ABSTRACT

Kate Beard Department of Spatial Information Science and Engineering, University of Maine,

Orono, USA

4.1 Introduction Initially geographic information systems modelled geographic features and the relations among them under the assumption that such features were independent of time. A rationale for this perspective is that many geographic features retain their identity and location for long periods of time. Given the persistence of these fundamental properties, representation of change was not an initial consideration for geographic information systems. Additionally, early spatial data collection methods (primarily photogrammetry) focused on capturing these fundamental properties: identity and location, but were generally too expensive to repeat with a frequency that could support interesting change analysis. More recent GIS research has begun to address models for representing the dynamic and mobile components of geographic features. What has remained constant, however, is that geographic layers or features are the central units of analysis and GIS operate on these units. In an event-based approach geographic features or locations are not the primary focus.
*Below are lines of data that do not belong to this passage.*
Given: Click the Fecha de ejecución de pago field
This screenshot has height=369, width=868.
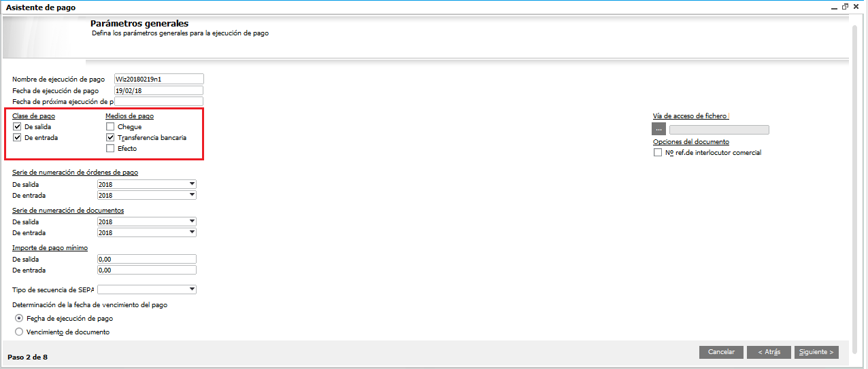Looking at the screenshot, I should (x=158, y=90).
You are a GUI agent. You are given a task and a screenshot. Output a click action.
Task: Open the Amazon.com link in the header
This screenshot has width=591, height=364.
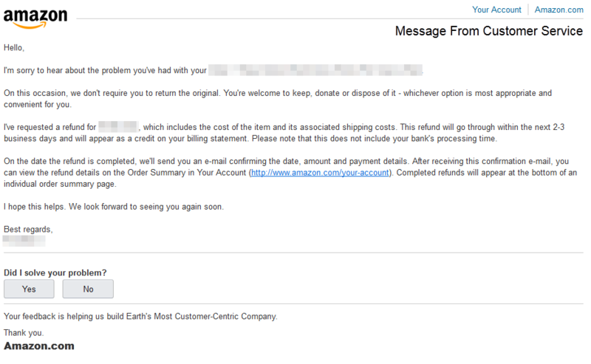coord(558,10)
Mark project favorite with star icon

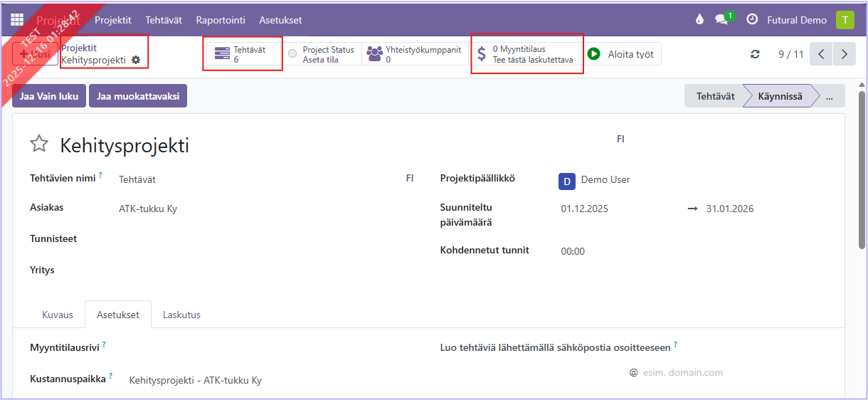39,144
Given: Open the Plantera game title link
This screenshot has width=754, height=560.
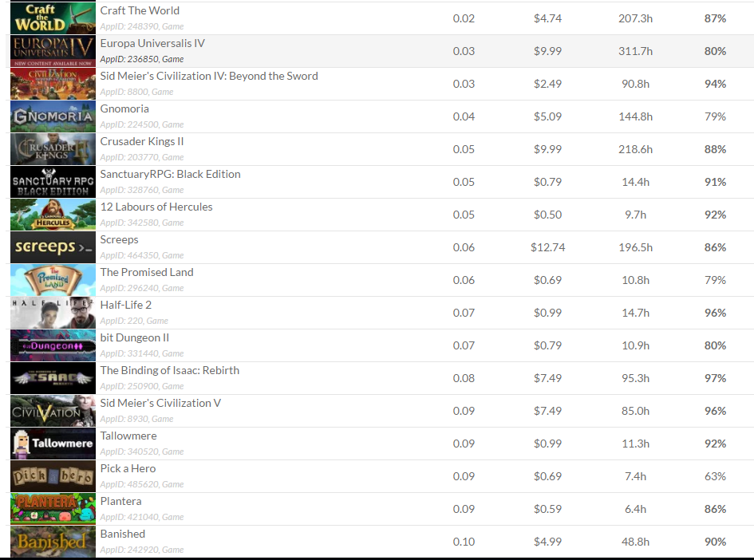Looking at the screenshot, I should pyautogui.click(x=120, y=501).
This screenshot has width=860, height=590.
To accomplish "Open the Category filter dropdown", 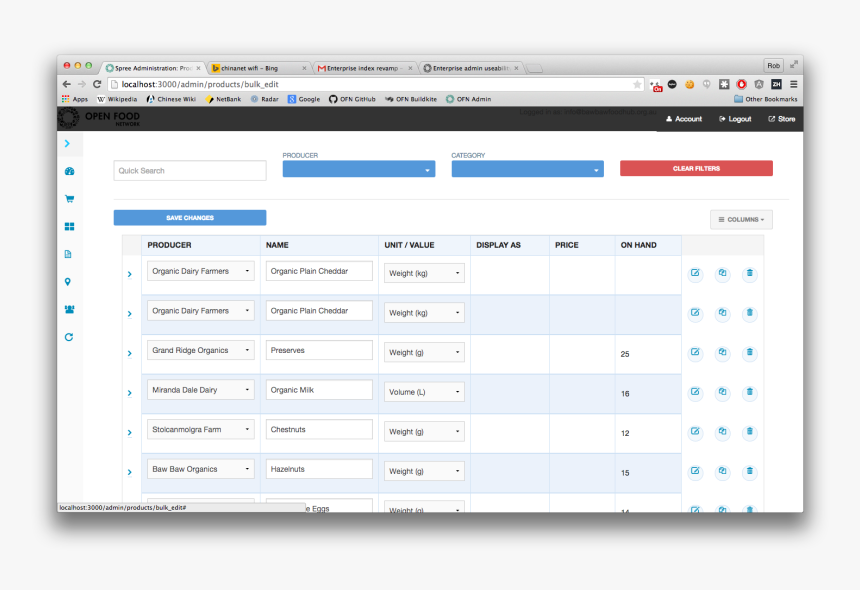I will point(528,169).
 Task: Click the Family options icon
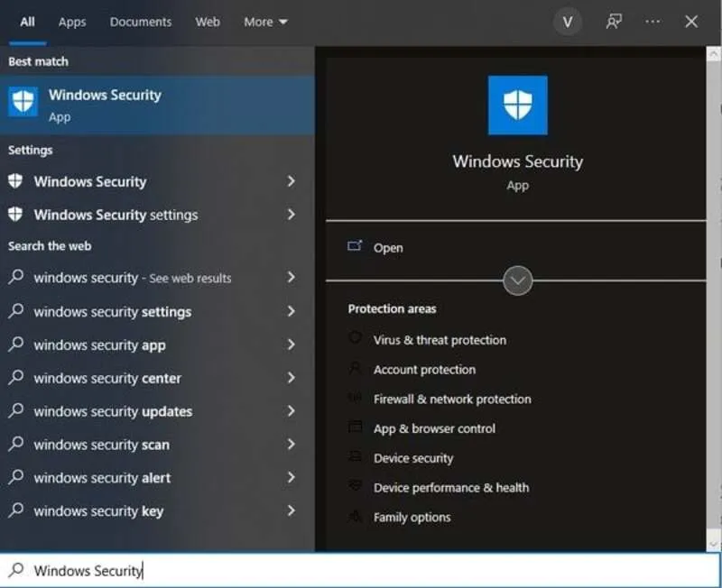[355, 518]
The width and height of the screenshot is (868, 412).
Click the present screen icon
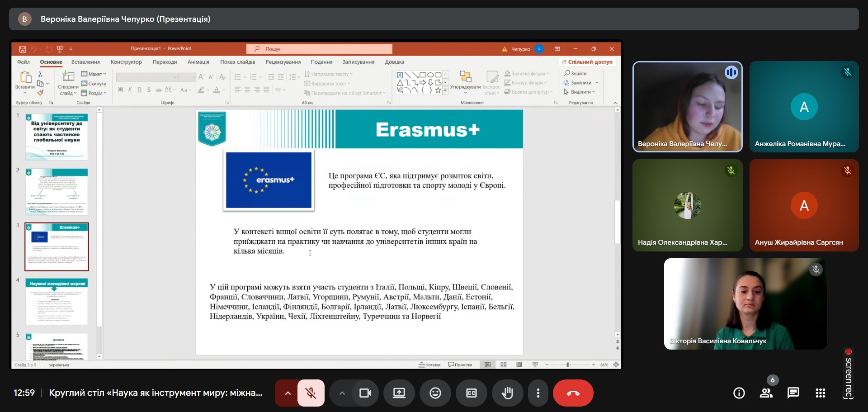tap(399, 393)
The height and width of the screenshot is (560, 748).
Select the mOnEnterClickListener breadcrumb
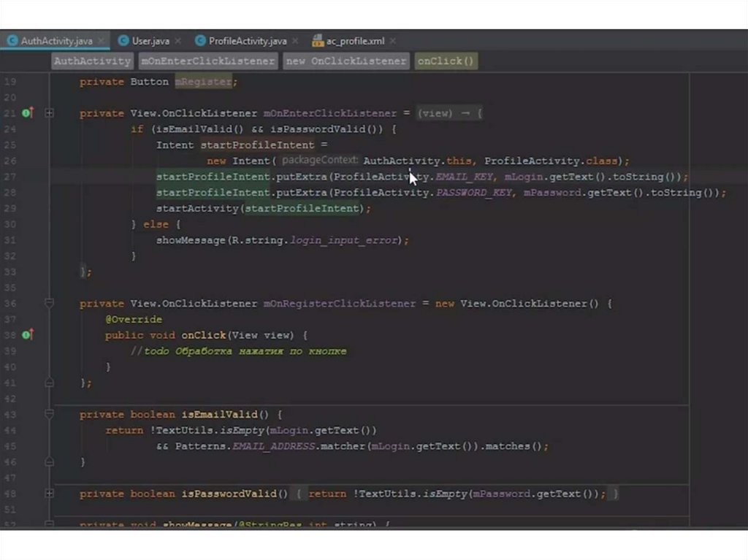208,61
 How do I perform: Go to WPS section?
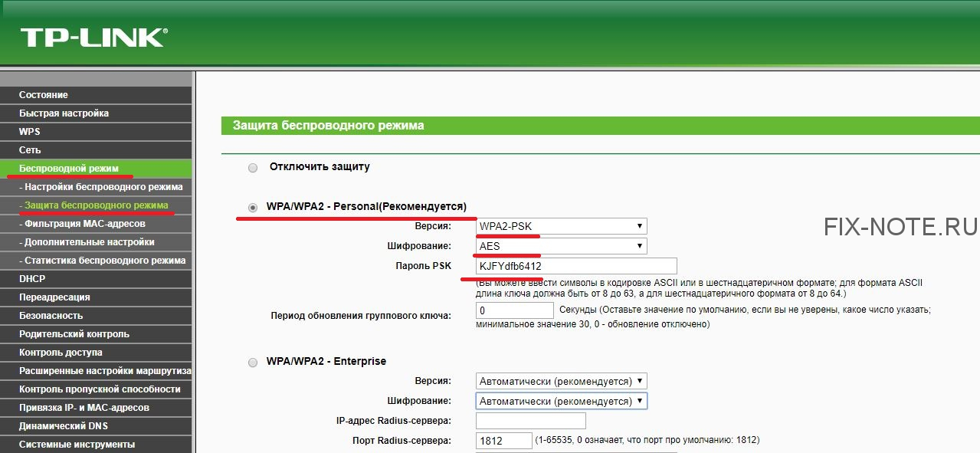click(30, 132)
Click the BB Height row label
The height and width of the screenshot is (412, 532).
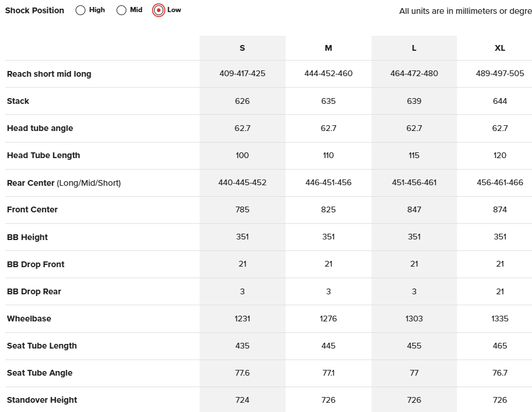coord(27,237)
This chapter describes an event-based approach in which change itself is the central concept that is modelled and change units are the principal objects and units of analysis. In this event-based approach the time dimension dominates the spatial dimensions as the ordering of events in time is critical. Because the principal unit of analysis and the organising dimension are fundamentally different, new approaches are needed for change objects. Section 4.2 of this chapter discusses previous eventbased models and approaches that have appeared in the literature. Section 4.3 presents a categorisation of change, Section 4.4 describes the proposed event model, Section 4.5 describes sources of events, Section 4.6 outlines a method for event visualisation and exploration and Section 4.7 concludes the chapter with a summary and future research challenges.